Jean-Pierre CHEVÈNEMENT - Hélas.

Nicolas SARKOZY - Hélas, pourquoi ?

Jean-Pierre CHEVÈNEMENT - Parce que cette manière de faire de la politique ne me convient pas...

Arlette CHABOT - On va en parler de la manière de faire de la politique...

Nicolas SARKOZY - Il faut bien que...

Arlette CHABOT - Qui attendent sagement... Allez-y...

Nicolas SARKOZY - Il faut bien que monsieur JOSPIN et monsieur CHEVÈNEMENT se rendent compte qu'on peut aussi avoir des idées différentes d'eux sans pour autant être un mauvais Français. Alors s'agissant des mineurs, je veux dire très simplement que premièrement on doit avertir chacun que quel que soit son âge, que lorsqu'on commet un délit, on sera responsable de ses actes et puni. Qu'avait décidé le précédent gouvernement ? Jacques TOUBON avait effectivement créé des unités à encadrement éducatif renforcé. Il y en a treize. La première décision de madame GUIGOU au mois de juillet dernier a été d'arrêter cette expérience. C'est une grave erreur. Pourquoi ? Parce que jusqu'à présent, sous prétexte de ne pas envoyer ces mineurs en prison, et on a raison de ne pas les envoyer en prison parce que c'est bien souvent l'école du crime, on les laisse dans le quartier où ils ont sévi avec une impression détestable d'impunité. Un mineur qui commet un acte grave doit être mis dans un centre. Unité encadrement pourquoi ? Pour être encadré, pour être éloigné des amis et des mauvaises relations qui sont les siennes, et pour éviter qu'il traumatise tout un quartier dans sa vie quotidienne.

Alain DUHAMEL - Ce sont vos réponses.
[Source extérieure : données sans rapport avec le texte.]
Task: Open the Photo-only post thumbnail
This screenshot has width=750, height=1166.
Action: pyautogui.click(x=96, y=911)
Nicolas SARKOZY, Jean-Pierre CHEVÈNEMENT...

Jean-Pierre CHEVÈNEMENT - Est-ce que je peux observer simplement que cette expérience n'a pas été interrompue, elle est évaluée. Elle est très coûteuse en personnel...
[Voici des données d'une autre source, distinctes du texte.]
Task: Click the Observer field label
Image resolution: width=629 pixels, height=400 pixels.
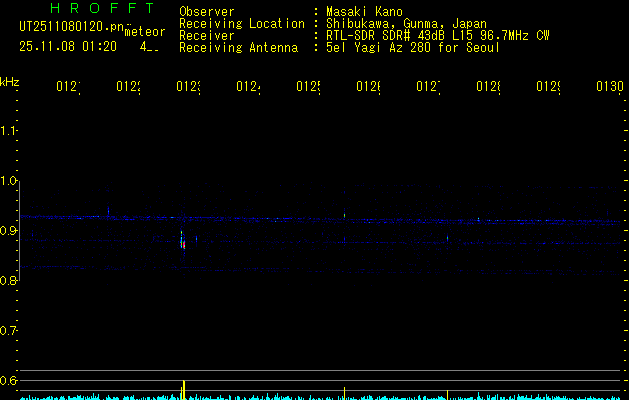Action: [207, 11]
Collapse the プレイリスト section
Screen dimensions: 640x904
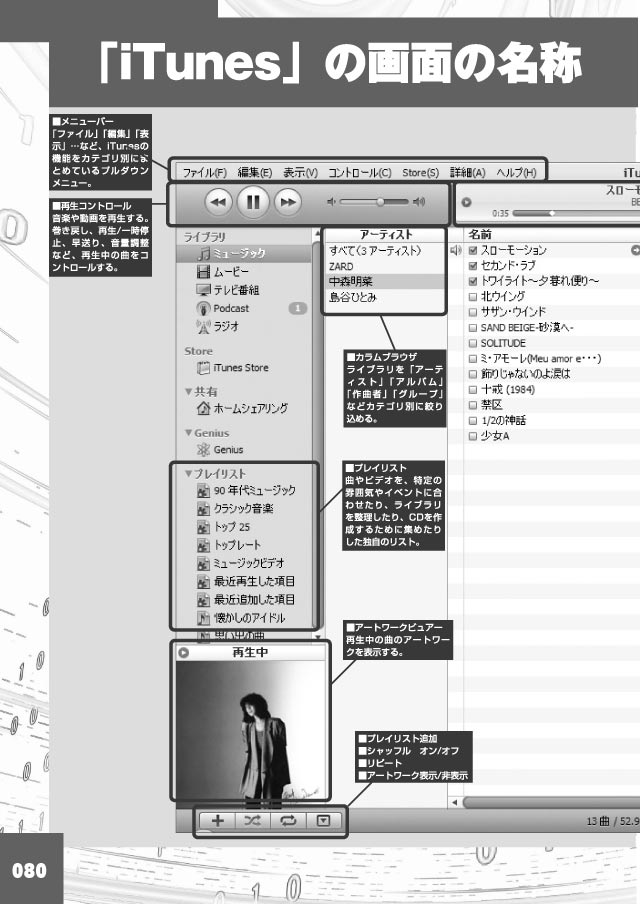tap(188, 473)
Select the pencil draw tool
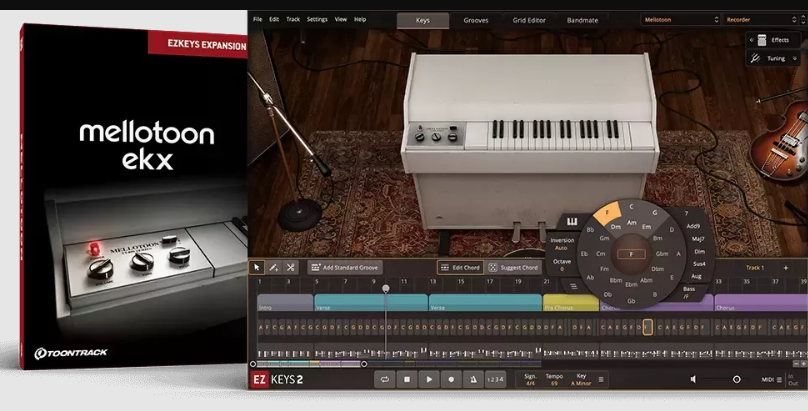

Nicolas SARKOZY - Elle a été arrêtée au mois de juillet...

Jean-Pierre CHEVÈNEMENT - Pas du tout...

Nicolas SARKOZY - Puisque même les effectifs que nous avions mis en place ont été remis à disposition et tout ça vous savez pourquoi ?

Jean-Pierre CHEVÈNEMENT - Mais il y a une commission...
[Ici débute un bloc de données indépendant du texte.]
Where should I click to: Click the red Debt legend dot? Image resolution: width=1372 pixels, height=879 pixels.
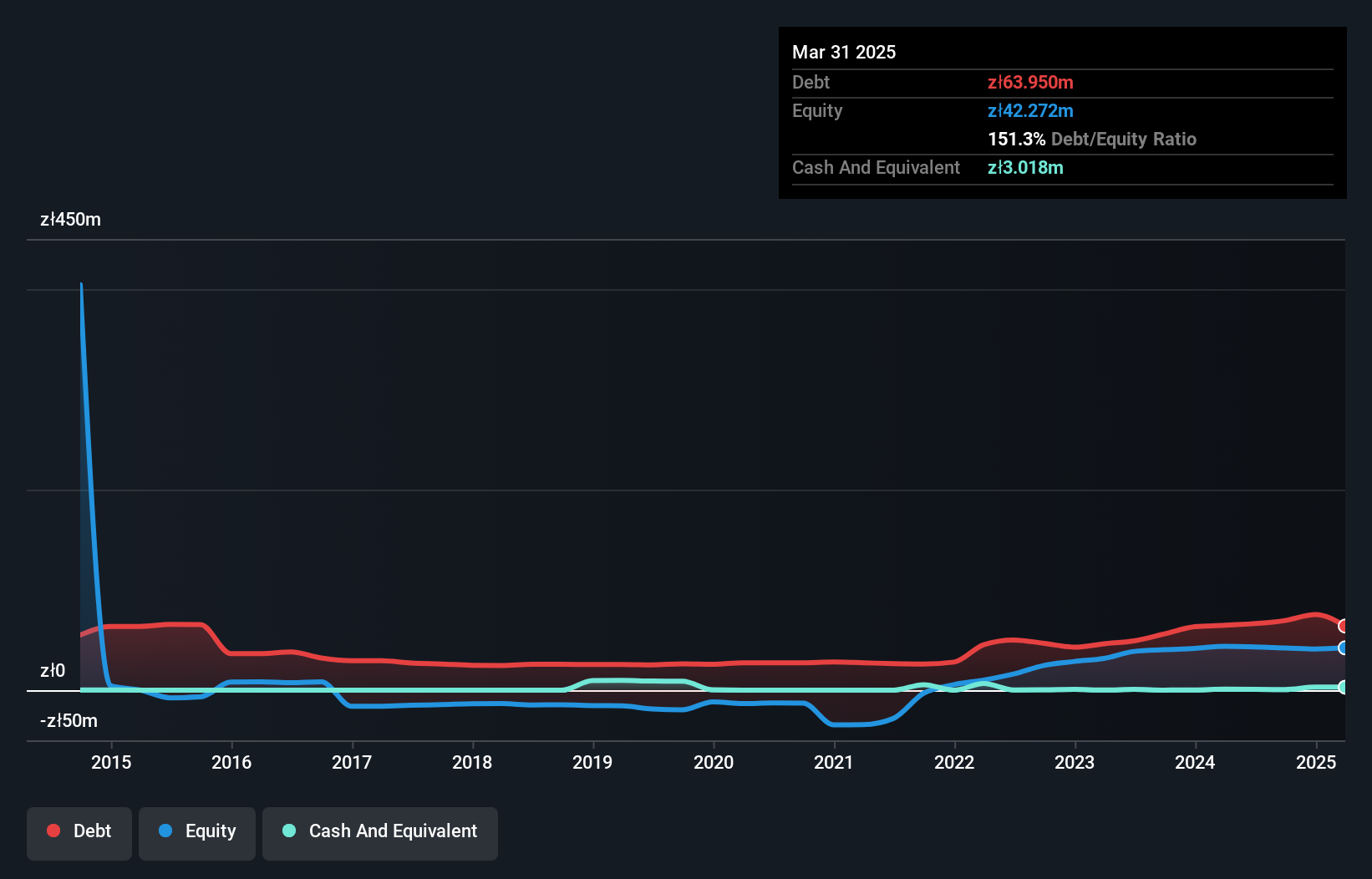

Nicolas SARKOZY - Mais on n'a pas besoin d'une commission. Les gens qui souffrent dans les quartiers, peu leur chaud qu'il y ait une commission présidée par un député socialiste.

Jean-Pierre CHEVÈNEMENT - On fait une inspection.

Arlette CHABOT - Petite question parce que ça les concerne, deux lycéens allez-y.

Nathalie SAINT CRICQ - Question de Nicolas.

NICOLAS - Bonsoir messieurs... J'aimerais savoir si vous pensez qu'il fallait mettre des forces de l'ordre dans les établissements scolaires pour augmenter la sécurité ?

Jean-Pierre CHEVÈNEMENT - Non.

Arlette CHABOT - Alors des forces de l'ordre dans les établissements scolaires, c'est une première question. Deuxième question.

Nathalie SAINT CRICQ - Une question de Cédric.

CEDRIC - Bonsoir messieurs, moi je voulais savoir comment vous monsieur CHEVÈNEMENT, ministre de l'Intérieur, vous allez faire pour gérer la sécurité des Français avec l'ouverture des frontières ? Je fais référence bien sûr au traité de Maastricht.

Arlette CHABOT - Oh la la la, c'est terrible...

Alain DUHAMEL - Jean-Pierre CHEVÈNEMENT, Jean-Pierre CHEVÈNEMENT...

Arlette CHABOT - Les établissements scolaires d'abord...

Alain DUHAMEL - Vous répondez brièvement s'il vous plaît.

Jean-Pierre CHEVÈNEMENT - Alors très brièvement. Les forces de police seront présentes à l'extérieur des établissements scolaires là où il y a des pratiques de rackets qui souvent d'ailleurs sont importées d'autres quartiers. Quelquefois la violence est endogène. Il y aura des agents à l'intérieur des établissements, mais qui seront des agents de l'Éducation Nationale placés auprès des maîtres. S'agissant de la deuxième question, c'est l'espace SCHENGEN, ce sont les accords de SCHENGEN qui ont créé un espace de libre circulation. Cela implique un rapprochement très étroit des différentes polices et un travail en commun non plus seulement à la frontière mais sur toute l'étendue du territoire national de façon à contrôler un certain nombre de phénomènes comme la criminalité, le trafic de stupéfiants, les flux migratoires irréguliers et je pense que ce travail peut être fait sérieusement. Je pense naturellement que ça demande une mise à niveau de toutes les forces de police dans tous les pays qui participent à l'espace SCHENGEN.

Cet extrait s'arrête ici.